#### [Directions]
Count how many lines in the rows below contain the string "order", treating uppercase and lowercase as different. Reply with the number alone.

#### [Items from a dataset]
"""

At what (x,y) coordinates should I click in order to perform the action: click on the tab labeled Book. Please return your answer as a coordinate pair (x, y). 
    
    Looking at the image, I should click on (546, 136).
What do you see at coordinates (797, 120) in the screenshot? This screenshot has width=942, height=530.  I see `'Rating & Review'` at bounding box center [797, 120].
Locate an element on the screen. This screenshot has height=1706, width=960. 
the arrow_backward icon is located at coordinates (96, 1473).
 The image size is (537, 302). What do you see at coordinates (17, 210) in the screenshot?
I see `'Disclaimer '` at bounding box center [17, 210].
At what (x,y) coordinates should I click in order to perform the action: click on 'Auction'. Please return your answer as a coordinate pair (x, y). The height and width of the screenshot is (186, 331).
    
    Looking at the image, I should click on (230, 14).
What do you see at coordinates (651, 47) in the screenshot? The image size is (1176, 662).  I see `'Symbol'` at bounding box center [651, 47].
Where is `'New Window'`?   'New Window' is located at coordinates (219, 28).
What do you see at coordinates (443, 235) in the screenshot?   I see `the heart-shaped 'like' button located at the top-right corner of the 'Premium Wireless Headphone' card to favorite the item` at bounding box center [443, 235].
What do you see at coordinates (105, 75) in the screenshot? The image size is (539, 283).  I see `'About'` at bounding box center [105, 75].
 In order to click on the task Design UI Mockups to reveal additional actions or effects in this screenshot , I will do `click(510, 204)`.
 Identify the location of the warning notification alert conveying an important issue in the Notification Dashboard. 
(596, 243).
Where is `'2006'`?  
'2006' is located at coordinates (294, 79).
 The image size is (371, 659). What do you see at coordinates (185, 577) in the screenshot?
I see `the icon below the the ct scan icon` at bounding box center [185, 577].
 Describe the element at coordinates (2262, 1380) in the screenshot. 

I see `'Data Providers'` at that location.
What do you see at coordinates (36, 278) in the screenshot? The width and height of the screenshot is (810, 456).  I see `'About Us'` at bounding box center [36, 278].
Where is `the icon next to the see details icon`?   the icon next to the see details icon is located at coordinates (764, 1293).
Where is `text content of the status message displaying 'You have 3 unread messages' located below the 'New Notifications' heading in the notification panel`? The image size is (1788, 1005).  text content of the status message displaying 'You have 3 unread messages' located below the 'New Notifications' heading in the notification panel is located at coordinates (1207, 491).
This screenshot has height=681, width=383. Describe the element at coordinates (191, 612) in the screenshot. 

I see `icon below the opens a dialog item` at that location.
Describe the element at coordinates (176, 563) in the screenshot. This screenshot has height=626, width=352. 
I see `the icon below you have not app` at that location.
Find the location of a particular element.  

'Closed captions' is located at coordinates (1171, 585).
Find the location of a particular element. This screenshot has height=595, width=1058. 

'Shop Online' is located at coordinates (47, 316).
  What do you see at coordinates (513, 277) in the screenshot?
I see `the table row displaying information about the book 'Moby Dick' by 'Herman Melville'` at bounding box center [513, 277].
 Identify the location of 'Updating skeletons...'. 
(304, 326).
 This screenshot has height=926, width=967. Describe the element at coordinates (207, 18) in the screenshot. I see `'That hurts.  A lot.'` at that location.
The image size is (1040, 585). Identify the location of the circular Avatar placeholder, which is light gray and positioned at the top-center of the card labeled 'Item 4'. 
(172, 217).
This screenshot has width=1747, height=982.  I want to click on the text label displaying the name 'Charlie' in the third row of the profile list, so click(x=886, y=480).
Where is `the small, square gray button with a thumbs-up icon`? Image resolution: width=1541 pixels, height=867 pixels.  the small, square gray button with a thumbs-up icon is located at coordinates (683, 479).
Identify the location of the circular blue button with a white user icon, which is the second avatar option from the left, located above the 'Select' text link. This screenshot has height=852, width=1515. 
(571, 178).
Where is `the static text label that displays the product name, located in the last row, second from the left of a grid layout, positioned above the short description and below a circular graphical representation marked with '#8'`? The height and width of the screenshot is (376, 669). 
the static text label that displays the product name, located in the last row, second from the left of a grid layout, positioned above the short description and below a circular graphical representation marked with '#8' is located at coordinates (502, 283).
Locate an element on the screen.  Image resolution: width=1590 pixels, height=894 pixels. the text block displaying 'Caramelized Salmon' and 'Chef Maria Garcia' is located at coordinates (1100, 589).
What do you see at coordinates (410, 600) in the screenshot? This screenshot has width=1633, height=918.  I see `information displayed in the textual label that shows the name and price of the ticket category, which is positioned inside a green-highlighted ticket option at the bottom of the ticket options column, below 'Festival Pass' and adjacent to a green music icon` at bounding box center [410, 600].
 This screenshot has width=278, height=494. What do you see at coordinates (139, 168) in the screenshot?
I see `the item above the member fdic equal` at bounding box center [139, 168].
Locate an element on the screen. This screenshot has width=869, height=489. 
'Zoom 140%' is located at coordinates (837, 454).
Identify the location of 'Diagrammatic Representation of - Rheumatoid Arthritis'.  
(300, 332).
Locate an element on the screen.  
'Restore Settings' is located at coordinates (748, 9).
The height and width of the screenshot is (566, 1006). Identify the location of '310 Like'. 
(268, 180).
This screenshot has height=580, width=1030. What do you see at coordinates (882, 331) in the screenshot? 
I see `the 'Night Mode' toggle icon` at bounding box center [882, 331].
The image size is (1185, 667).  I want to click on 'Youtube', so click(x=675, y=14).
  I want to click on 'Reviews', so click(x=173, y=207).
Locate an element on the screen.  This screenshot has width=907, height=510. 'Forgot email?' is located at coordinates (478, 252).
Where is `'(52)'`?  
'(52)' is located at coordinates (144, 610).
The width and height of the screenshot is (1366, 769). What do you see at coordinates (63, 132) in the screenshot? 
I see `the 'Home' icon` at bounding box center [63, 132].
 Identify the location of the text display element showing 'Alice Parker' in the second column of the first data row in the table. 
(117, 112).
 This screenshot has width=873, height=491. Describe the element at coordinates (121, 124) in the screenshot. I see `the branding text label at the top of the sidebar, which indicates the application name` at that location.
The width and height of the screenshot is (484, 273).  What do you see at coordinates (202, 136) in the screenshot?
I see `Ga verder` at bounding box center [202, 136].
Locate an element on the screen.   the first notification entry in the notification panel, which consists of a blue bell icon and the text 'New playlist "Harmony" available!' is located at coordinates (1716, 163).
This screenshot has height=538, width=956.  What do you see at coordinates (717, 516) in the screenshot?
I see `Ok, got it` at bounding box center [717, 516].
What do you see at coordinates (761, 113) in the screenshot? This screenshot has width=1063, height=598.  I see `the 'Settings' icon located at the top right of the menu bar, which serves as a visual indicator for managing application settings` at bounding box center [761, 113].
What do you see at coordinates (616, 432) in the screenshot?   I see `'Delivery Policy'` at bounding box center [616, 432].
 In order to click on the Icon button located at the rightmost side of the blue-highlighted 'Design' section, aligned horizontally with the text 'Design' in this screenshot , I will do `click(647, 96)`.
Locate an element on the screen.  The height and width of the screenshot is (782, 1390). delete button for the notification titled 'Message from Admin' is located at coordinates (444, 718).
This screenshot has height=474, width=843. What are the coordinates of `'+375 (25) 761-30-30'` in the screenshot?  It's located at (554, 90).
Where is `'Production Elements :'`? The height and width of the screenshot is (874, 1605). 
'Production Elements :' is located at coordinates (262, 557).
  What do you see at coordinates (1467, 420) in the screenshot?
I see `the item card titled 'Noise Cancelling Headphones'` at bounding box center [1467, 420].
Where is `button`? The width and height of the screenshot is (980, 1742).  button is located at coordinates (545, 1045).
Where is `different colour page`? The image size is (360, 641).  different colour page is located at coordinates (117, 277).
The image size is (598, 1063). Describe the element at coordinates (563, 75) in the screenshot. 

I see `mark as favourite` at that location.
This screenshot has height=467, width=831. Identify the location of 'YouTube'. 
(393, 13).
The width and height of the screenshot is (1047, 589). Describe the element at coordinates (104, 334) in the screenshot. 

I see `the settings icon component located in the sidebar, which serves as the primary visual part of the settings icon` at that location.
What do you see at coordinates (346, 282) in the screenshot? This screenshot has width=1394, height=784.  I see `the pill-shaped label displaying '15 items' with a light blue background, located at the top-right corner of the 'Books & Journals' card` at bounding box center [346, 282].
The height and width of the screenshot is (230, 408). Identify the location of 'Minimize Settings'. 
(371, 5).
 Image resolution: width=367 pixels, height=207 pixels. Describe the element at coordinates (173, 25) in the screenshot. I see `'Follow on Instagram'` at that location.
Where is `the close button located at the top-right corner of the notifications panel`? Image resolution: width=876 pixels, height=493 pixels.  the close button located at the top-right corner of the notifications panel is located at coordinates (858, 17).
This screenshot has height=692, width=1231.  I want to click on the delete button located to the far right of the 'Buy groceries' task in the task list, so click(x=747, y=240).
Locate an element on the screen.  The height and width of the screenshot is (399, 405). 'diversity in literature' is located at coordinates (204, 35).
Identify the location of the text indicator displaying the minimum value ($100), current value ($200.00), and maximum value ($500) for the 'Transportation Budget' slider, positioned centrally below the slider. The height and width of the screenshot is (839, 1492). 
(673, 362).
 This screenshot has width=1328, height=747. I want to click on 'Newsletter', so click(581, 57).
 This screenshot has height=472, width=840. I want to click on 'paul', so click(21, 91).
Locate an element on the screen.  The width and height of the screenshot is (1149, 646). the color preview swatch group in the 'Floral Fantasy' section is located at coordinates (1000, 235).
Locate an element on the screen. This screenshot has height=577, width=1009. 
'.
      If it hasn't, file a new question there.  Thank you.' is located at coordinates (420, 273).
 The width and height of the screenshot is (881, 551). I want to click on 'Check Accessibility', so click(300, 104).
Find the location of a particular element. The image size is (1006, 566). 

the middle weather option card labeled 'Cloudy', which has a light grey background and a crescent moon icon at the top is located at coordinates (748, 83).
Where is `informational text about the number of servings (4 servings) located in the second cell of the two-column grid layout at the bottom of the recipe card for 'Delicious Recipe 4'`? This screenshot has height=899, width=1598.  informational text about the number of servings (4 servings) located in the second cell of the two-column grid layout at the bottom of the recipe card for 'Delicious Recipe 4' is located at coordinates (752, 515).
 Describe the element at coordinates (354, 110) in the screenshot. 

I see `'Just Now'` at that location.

"""

#### [Reply]
4